Upon reaching Delhi, we wasted no time to reach New Delhi railway station for our onward journey to Bareilly. Train to Bareilly was scheduled at around 12 midnight. Since we had approx. 2-3 hours before our next train, we used this time for a quick visit to Connaught place which is nearby to New-Delhi railway station.
We reached Bareilly 4 AM in the morning on 11th Nov’18, quickly we booked a rickshaw to reach Bareilly state transport bust stand to catch a bus to reach Banbassa(Indian side of Indo-Nepal border).

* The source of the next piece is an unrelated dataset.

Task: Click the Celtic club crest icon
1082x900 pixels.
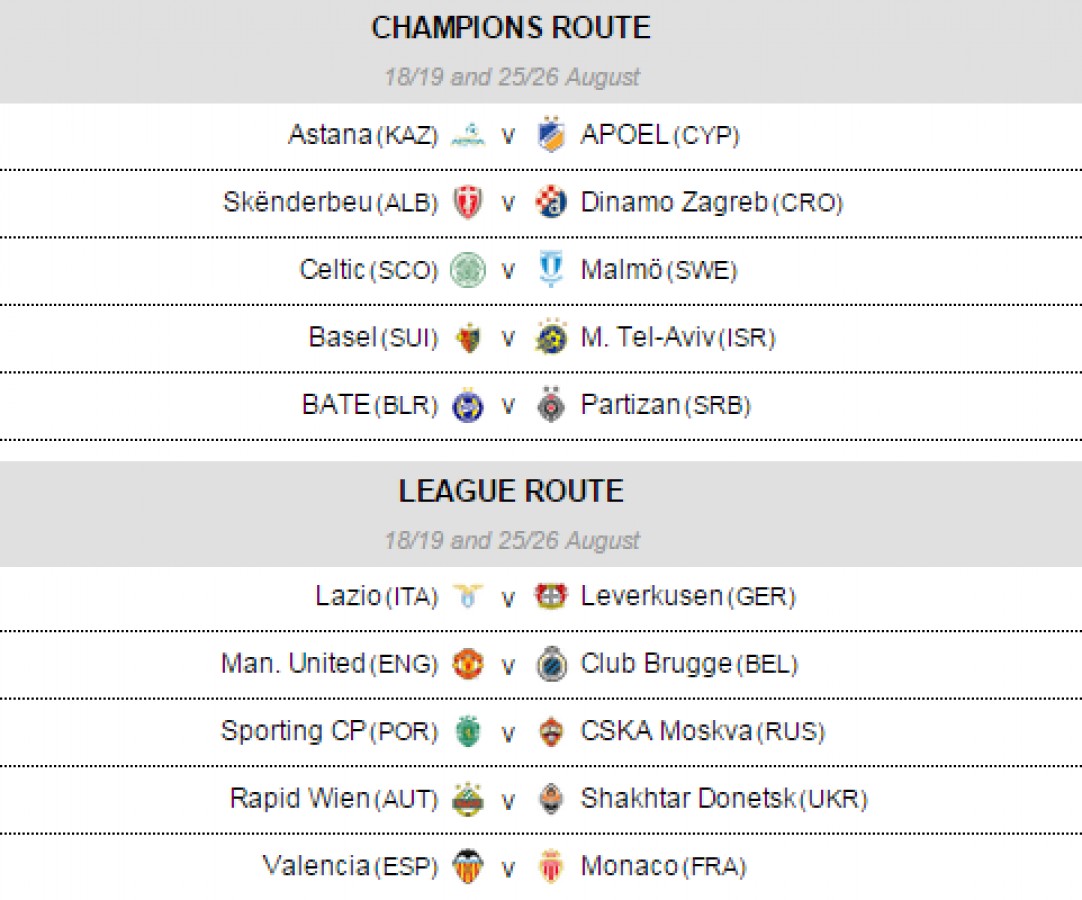Action: coord(468,270)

Soon reaching the bus stand we found our bus (to Tanakpur which goes via Banbassa) & immediately we hopped in to find two seats. Sometimes finding seats in state transport becomes a task, luckily people started pouring in after we were comfortable in our seats. Our bus started at 6:30 AM reached Banbassa 8:30 AM via Pilibhit town. We relieved ourselves in the public washroom adjoining the Banbassa bus stand & it was clean unlike our big cities & towns , some signs of swach bharath indeed. After a quick breakfast in a local Dhaba we booked a tuktuk(e-rickshaw) to cross the border, as the border was still 5 KM away from the bus stand.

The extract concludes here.